» **Brano proposto**
"""

In attesa di scoprire il vincitore/la vincitrice della settantaseiesima edizione del Premio Strega, che sarà svelato oggi 7 luglio al Ninfeo di Villa Giulia a Roma, andiamo a scoprire la storia della prima edizione del premio letterario più importante d’Italia. Una lunga storia letteraria tra tradizione e innovazione che racconta l’amore per la cultura di un intero paese e, soprattutto, la volontà di riscatto della narrativa che prende forma e si fa racconto a sé stante, leggenda svincolandosi dalle briglie dittatoriali della Storia.
Il premio Strega inaugurava una nuova visione della letteratura democratica e alla portata di tutti. La guerra era finalmente conclusa, si era dischiuso un nuovo orizzonte fatto di diritti civili e politici dove “tutti potevano essere lettori”: questo era il messaggio racchiuso nella nascita del più grande premio letterario nazionale.
Una tradizione che prosegue da settantasei anni e ancora porta la memoria di una donna, la sua storica ideatrice: Maria Bellonci. Con lei, in quel lontano 1947, tutto ebbe inizio.
E’ il 1944 quando Maria Bellonci decide di organizzare un salotto letterario in grado di ospitare i maggiori artisti e intellettuali dell’epoca: la sede prescelta per gli incontri fu la sua abitazione, in viale Liegi a Roma, nei pressi di Viale Regina Margherita. Proprio nel suo salotto la Bellonci, insieme al marito Goffredo – illustre giornalista e critico – dischiuse le porte alla cultura nel clima di cauta speranza del secondo dopoguerra. Un segno di rinascita per l’Italia logorata dal ventennio di dominazione fascista che ora tornava a sognare nel nome della letteratura e dell’arte. Le prime riunioni furono mosse da un desiderio di fratellanza intellettuale, dalla necessità di far fronte al comune sentimento di incertezza nei confronti del futuro.

"""

» **Breve esercizio**
Ricopia fedelmente il tratto del testo sul Premio Strega che comincia con "Una tradizione che" e finisce con "tutto ebbe inizio.".

Record tratti da un dataset di puntamento

"""

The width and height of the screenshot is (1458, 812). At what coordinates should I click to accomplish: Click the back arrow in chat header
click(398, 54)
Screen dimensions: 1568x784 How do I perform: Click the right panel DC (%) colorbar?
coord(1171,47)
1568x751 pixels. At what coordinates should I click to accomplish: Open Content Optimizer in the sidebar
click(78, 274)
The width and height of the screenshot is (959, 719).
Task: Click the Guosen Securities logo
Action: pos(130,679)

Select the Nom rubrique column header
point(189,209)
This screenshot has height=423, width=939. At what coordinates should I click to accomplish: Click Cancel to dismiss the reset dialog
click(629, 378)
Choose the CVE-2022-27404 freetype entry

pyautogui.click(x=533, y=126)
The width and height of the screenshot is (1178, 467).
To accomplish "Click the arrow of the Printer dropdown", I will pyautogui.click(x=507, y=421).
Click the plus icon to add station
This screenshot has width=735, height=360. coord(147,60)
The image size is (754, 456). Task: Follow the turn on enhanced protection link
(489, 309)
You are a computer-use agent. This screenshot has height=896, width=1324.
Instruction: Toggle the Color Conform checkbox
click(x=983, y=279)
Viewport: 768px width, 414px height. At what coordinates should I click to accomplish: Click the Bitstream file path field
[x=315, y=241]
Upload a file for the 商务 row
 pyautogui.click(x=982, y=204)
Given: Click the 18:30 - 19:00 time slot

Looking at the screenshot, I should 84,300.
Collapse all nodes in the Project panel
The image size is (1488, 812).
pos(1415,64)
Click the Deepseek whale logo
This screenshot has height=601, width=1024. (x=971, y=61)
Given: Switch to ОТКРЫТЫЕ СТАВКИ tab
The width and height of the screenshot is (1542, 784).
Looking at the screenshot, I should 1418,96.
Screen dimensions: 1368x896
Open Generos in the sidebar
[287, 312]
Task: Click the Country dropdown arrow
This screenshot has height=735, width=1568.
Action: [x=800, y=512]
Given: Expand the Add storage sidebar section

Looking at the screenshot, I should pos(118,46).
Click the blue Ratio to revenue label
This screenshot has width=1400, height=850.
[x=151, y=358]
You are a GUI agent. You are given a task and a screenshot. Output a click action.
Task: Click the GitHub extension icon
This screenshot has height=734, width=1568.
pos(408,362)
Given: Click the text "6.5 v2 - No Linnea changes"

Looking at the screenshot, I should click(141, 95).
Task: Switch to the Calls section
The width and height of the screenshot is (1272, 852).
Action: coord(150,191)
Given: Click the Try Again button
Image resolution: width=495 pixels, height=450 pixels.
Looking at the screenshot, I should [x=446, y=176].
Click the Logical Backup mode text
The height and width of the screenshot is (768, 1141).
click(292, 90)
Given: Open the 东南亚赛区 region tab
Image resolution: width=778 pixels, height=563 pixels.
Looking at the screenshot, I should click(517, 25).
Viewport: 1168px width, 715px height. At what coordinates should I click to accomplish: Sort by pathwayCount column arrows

"""

» **Soluzione proposta**
Una tradizione che prosegue da settantasei anni e ancora porta la memoria di una donna, la sua storica ideatrice: Maria Bellonci. Con lei, in quel lontano 1947, tutto ebbe inizio.